Today, I ran STREAM on my old router(Sun V210, 2x UltraSPARC IIIi) and my new one(Sun T2000, 1xNiagara T1).
Benchmark Overview
STREAM is a simple memory bandwidth benchmark.
It conducts a series of operations on large vectors of variables and reports back on how
long the operations took, as well as a double-check to ensure the results are correct. The tests are:
- Copy: Y[] = X[]
- Scale: Y[] = X[]*n
- Add: Y[] = X[]+Z[]
- Triad: Y[] = X[]*n+Z[]
The Copy test almost always gets optimized to a memcpy, which serves as a
good reference for systems with weak FPU performance, or with no FPU at all.
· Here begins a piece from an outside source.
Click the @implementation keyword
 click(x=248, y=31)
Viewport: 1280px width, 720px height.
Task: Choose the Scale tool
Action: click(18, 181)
All other tests tend to make heavy use of any available FPU.
System Overview
V210
The V210 uses two UltraSPARC IIIi CPUs attached to DDR memory. Each IIIi supports a single
core with FPU.
T2000
The T2000 uses a single UltraSPARC T1 CPU attached to DDR2 memory. The T1 supports
four cores each with eight threads, but with only a single FPU. Effectively up to 32
independently schedulable threads. The T1 is also known for slow single-threaded
performance, a design corrected in the T4 and newer CPUs.
STREAM Results in Megabytes/Second
Box: | V210x1 | V210x2 | T2000x1 | T2000x32 |
Copy: | 496.7 | 577.5 | 429.6 | 3492.9 |
Scale: | 498.3 | 568.0 | 261.2 | 1558.7 |
Add: | 494.1 | 597.1 | 282.8 | 2133.4 |
Triad: | 419.3 | 579.5 | 220.9 | 1176.8 |
Single-Threaded Results
V210
What can I say? This router is getting old.
T2000
The T1's single-threaded results are bad - even worse than the IIIi(a 4 year older design).
This could prove to be a problem, as in addition to routing, I'll need it to run a few
mostly single-threaded game servers as well. More measurements required.
Relative Multi-Threading Improvement over Single-Threading
Box: | V210x2 | T2000x32 |
Copy: | 1.16 | 8.13 |
Scale: | 1.14 | 5.97 |
Add: | 1.21 | 7.54 |
Triad: | 1.38 | 5.33 |
Multi-Threaded Results
V210
A little bit faster, but not a whole lot. This usually means that one thread
is capable of nearly saturating the memory bus/controller, which is good - it
implies that the penalty for the extra multithreading hardware is relatively
cheap, although it could also mean your memory controller or cache just isn't
very good.
T2000
This is where the T1 shines, with between 5.3x and 8.1x more bandwidth usage
spread over 32 threads. What's interesting here, is that the overall
improvement was greater than 4x(number of cores). This means that a
hardware thread isn't capable of saturating the bandwidth for the
local core, and so 8 or more threads will be required for saturating
the chip's bandwidth and that may only occur if the kernel schedules
them 2-to-a-core.